For hippies, democrats and other malcontents, summer is traditionally the peak flag-burning season of the year. But a push by Republican Senators to pass the Flag Protection Amendment may pour cold water on solstice celebrations, veggie cookouts and other warm-weather gatherings that typically feature flag burning as a main event.
Dixie Chicks rethinking '06 "Burn This Flag" Tour
By Cole Walters
SEATTLE, WA—Eric "Banzan" Saxby describes himself as "one angry dude" these days. Mr. Saxby, who goes by the single name "Banzan," a Zen term meaning "indestructible mountain," recently got word that the US Senate is on the verge of passing an amendment giving Congress the authority to ban the burning of the American flag. The ban, says Banzan, represents a real bummer for individuals like himself, for whom the summer is typically the peak flag-burning season of the year.
"You got to do it, man," says Banzan, a former associate at a local bookstore who is currently between jobs. "We burn one every time we get together. It's just what you do."
Banzan and his friends, a loose-knit collective of vegetarians and vegans who describe themselves as deeply interested in the pursuit of alternatives, are far from the only disappointed flag-burners these days. Across the country, hippies, democrats and other critics of traditional values say that the flag-burning ban will leave a gaping hole in summer solstice celebrations, veggie picnics and other left-wing gatherings. Banzan and others have even convened a local spokescouncil to debate what else they might burn if flag desecration is in fact outlawed.
Dixie Chicks 'flame out'
It isn't just Seattle hippies that are burned up over Senate's move to protect the symbol that Americans hold dearest. Controversial country rockers, the Dixie Chicks, are also reportedly rethinking the concept for their 2006 tour, nicknamed the "Burn this Flag" tour. The Chicks, who will be touring the US and Europe this summer to promote their new album, "Taking the Long Way," had planned on burning a flag at each performance and were even offering discounted tickets to fans who brought in the ashes of a previously burned flag.
Wanted: an easier-to-burn flag
Not everyone is cancelling their plans to set the Stars and Stripes ablaze this holiday season. Seattle librarian and former John Kerry supporter Heloise Doucette says that she won't let a federal ban on burning douse her annual flag-burning fiesta. In fact, says Doucette, difficulty setting Old Glory alight last summer now has her in search of an easier-to-burn flag.
"When you see our flag going up in flames overseas it seems like all they have to do is just set a match to it and it's done," says Doucette. "But with the rainy climate out here you can go through a whole box of matches just to get a blaze." Ms. Doucette says she's currently scouring online auction sites for a 'pre-doused' flag and may even try to acquire one from overseas.
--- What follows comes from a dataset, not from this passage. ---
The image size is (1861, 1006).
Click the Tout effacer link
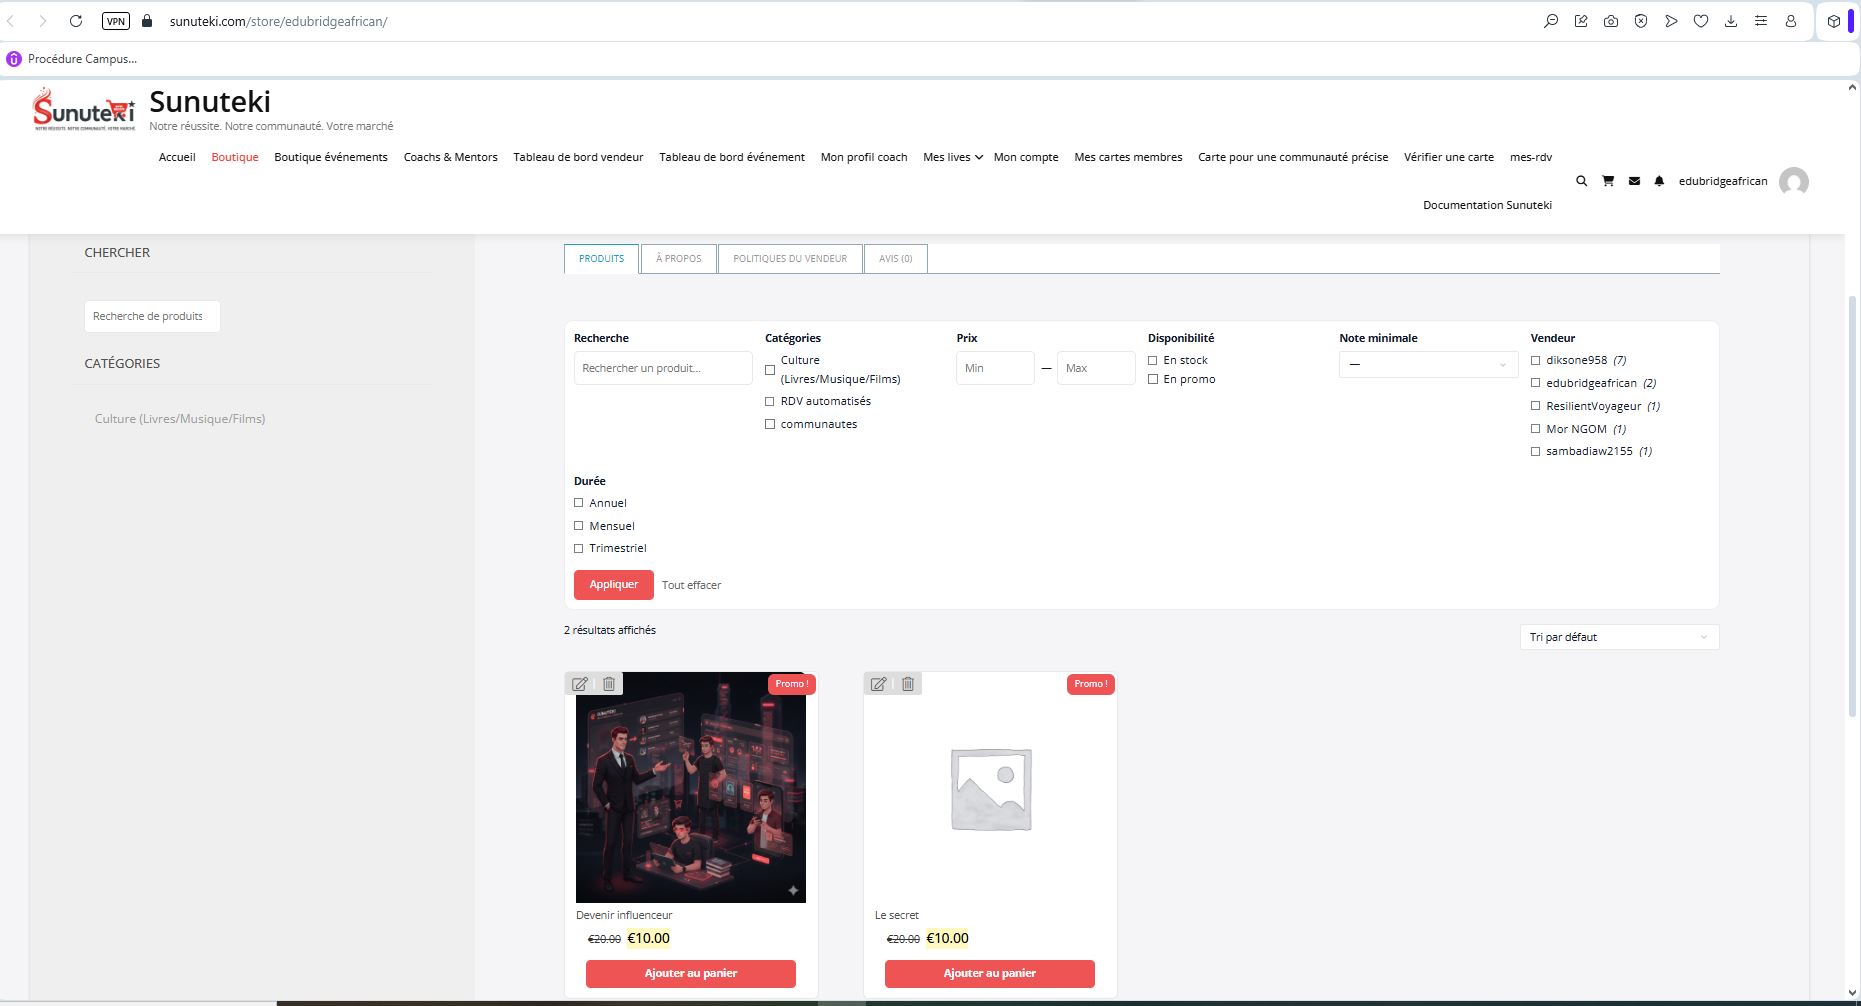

Dems: protect the Mexican flag
While the drive to protect the flag from enemies of American freedom at home and abroad is being led by Republican Senators, members of the Democratic Party have indicated that they're considering a flag protection act of their own: of the Mexican flag. Democratic Party leaders, including House Democratic Leader Nancy Pelosi, were reportedly deeply disturbed by images of the Mexican flag being torched at rallies earlier this spring. The Democratic measure would make burning the Mexican bandera a federal crime punishable by imprisonment.